Revolta Global est « Anticapitalistas »en Catalogne

Catalogne: Anticapitalistas se démarque de la direction de Podemos et soutient le référendum d’Indépendance de Puigdemont

Miguel Urbán a publié une déclaration pour se distancier de la ligne officielle de Podemos, qui a jusqu’ici évité de soutenir explicitement la consultation du premier Octobre 2017. Il y a une semaine, le numéro deux du parti, Pablo Echenique, a déclaré qu’une consultation unilatérale ne résoudrait « aucun problème » et a clairement indiqué:  » Nous ne pouvons pas partager la « feuille de route » du président de la Generalitat, Carles Puigdemont.

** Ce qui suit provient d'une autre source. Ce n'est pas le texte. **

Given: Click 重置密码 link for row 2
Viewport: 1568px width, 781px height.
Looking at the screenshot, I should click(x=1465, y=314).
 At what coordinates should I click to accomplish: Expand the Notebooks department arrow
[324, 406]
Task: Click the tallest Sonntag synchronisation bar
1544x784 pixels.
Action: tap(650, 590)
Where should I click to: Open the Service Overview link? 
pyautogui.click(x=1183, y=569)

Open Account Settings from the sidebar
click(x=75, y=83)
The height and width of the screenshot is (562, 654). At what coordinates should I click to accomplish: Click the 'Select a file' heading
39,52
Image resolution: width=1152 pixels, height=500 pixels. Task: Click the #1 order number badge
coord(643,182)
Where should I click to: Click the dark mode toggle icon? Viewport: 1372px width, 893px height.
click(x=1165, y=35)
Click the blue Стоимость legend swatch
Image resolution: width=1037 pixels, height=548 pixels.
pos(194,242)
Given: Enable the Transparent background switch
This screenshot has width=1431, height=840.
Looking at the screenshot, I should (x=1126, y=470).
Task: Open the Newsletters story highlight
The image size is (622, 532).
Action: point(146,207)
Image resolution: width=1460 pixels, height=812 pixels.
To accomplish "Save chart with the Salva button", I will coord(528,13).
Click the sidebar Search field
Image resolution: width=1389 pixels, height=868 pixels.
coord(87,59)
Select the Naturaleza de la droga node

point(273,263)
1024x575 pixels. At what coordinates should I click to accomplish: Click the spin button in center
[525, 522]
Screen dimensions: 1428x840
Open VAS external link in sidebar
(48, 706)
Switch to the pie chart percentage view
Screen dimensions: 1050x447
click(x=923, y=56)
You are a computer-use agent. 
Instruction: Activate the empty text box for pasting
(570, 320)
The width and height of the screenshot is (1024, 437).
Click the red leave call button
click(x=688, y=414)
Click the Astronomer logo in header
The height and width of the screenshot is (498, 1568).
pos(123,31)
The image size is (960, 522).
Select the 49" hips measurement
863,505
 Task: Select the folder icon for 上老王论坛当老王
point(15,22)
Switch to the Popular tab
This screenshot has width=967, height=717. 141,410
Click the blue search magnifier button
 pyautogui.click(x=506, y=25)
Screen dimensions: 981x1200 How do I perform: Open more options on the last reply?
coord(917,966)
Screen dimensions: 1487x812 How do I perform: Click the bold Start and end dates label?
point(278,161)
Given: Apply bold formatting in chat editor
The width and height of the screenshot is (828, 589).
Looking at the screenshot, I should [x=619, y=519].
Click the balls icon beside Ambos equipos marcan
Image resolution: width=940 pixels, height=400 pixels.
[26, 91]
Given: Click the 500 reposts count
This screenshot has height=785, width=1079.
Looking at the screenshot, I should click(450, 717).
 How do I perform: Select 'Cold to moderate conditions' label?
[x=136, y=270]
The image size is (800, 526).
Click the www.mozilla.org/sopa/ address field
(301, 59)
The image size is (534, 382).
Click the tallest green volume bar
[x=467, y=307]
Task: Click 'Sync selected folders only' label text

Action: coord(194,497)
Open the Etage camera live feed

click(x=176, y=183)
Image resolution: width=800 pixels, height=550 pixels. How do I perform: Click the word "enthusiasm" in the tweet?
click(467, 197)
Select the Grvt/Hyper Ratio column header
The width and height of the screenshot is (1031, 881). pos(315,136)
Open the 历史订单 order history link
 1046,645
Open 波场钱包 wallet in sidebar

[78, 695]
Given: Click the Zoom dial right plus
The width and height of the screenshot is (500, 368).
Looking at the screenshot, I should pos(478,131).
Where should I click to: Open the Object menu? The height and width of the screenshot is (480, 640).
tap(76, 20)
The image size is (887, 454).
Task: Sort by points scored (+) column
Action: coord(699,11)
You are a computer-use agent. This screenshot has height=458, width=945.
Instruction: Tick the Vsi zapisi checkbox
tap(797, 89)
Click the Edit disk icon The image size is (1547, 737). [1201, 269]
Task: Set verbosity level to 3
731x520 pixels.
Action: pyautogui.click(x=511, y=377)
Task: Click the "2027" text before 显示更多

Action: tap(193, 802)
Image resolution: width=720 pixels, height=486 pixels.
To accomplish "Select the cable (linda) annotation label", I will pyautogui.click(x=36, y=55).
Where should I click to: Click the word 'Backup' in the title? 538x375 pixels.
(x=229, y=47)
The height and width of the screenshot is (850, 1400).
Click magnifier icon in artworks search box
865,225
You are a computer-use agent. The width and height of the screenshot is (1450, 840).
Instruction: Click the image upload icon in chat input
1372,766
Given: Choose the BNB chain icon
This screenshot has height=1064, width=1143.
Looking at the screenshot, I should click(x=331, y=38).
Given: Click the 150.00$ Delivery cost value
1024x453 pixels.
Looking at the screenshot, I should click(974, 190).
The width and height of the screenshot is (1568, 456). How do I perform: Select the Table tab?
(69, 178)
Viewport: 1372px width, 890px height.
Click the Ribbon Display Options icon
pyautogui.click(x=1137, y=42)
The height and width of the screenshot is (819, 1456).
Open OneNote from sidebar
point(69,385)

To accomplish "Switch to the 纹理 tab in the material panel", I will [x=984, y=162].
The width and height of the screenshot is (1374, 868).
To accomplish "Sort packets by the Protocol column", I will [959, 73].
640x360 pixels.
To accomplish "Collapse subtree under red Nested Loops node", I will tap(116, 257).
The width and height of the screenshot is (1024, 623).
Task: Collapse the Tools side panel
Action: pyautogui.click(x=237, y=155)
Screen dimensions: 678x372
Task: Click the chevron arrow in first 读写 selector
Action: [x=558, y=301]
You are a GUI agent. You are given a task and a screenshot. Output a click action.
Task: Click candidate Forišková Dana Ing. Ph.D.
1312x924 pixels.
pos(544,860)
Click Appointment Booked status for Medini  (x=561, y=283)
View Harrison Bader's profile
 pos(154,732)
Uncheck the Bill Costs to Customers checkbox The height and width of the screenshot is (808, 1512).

Anticapitaliste, le courant considéré le plus à gauche de Podemos, a publié lundi une décla-ration exprimant son soutien au référendum sur l’Indépendance que veut convoquer la Gene- ralitat de Catalunya, le 1er Octobre, divergeant ainsi de la position officielle qui rejette la feuille de route du président catalan, Carles Puigdemont.

« Nous soutenons le référendum le 1er Octobre, et nous appelons toute la gauche de l’Etat espagnol à organiser la solidarité avec les droits démocratiques du peuple catalan, » a déclaré dans un communiqué le chef d’Anticapitalistas et député au Parlement européen, Miguel Urbán

Echenique, le lundi: « Une consultation unilatérale ne résoudra aucun problème »

En fait, Anticapitalistas a publié cette déclaration au moment précis où en Catalogne, Podemos est sur le point de clore le débat ouvert par ses bases sur la position à adopter. Le secrétaire général de Podemos Catalunya, Fachin, y a défendu la nécessité de participer à la consultation, mais la comprend comme « un acte de mobilisation civique. »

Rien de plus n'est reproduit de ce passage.